I wanted to ensure everything fits without needing to vertically scroll. If we can communicate the value of each line with little real estate, scaling to larger screen sizes will be much easier. I opted for the most consistent possible carousel UI design to match phase 1's design direction where it made sense (e.g. headers, buttons).
I strongly advocated for content to follow a 'here's why you need this, with an example of how it works' tone. Understanding insurance is scary enough as it is, more so with the 'you should buy this (with an implied “or else”)' approach. Even without a dedicated content designer, as a writer (by hobby) I know the power of tone and voice. I led iterative efforts to ensure the language matched the vision. The best way to get there was, of course, to test, refine with the guidance of our compliance and insurance product teams, re-test, and refine some more!
Much discussion and debate for each of the 6 insurance lines and starting/ending screens, in FigJam
Beyond the carousels, it was important to set expectations about what BeamElect is, what employees will expect to gain, and what they will do. The end-to-end experience needed to feel digestible, knowledgeable, and inviting. If BeamElect didn't know how to talk about what it offers, how could we expect anyone to buy into those offerings?
Engineering started building out phase 1 designs, and the content for phase 2 was set. Now to tie the vision together into a single unified mobile design flow (and desktop screens so the development team has reference points for scaling). For accessibility purposes, I moved away from our brand's lighter blue to navy in the final designs.
Thus, BeamElect was born...
...and among the businesses that tried it, including Beam itself, during open enrollment periods (or qualifying events, such as new hires), the numbers spoke for themselves:
Overall user experience rating upon completing enrollment via BeamElect
said insurance information was 'easy' or 'very easy' to understand
Desktop (60%)
Mobile (40%)
| Insurance Line | Enrollment % Change |
|---|---|
| Hospital indemnity | 0% |
| Supplemental life | +29% |
| Accident | +18% |
| Critical illness | 16% |
BeamElect's successful launch and reception answered the problem we set out to solve in the first place, and it would only improve over time.
To build off of BeamElect's success for open enrollment season 2024, we scoped in time to explore and build more insurance product offerings into the experience:
Implementing disability insurance options was also a business need at the time as part of Beam's partnership with The Hartford, so the timing was serendipitous . As with the current BeamElect experience, both disability insurance lines needed their respective sets of plan cards, carousels, and plan selection screens.

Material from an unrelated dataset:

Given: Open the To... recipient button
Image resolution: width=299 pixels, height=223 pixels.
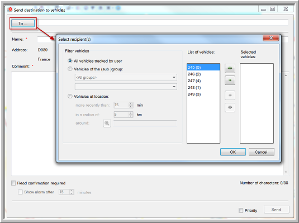Looking at the screenshot, I should pos(23,23).

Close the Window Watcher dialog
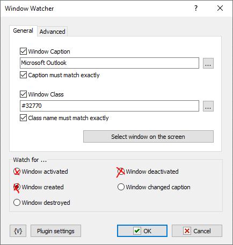click(220, 8)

I recycled the UI for these elements, and the plan card information would be built off the benefit summaries from the backend. Fortunately, both products were similar enough that designing carousel content for one meant designing most of the content for the other.
For medical plan selection design, I needed only to focus on restructuring the plan cards to accommodate for medical plan information. This is because the planned backend work would need to read medical plan documents, which are fundamentally different than all of the other plan documents Beam handles.
Essentially, businesses would provide Beam with their medical plan documents. Next, we would convert these documents in the backend to .JSON files (for easier data transfer) and work with them to confirm all data appears accurate. Then, that data would be fed into the organization's BeamElect process, after which employees can enroll in all available benefit lines.
Sample screen and plan card concepts for medical plan selection within BeamElect
As of summer 2025, the medical plan addition to BeamElect was deprioritized due to other more time-sensitive initiatives. Still, this direction will take BeamElect one step closer to being a true one-stop-shop for smaller businesses to enroll their employees in insurance benefits.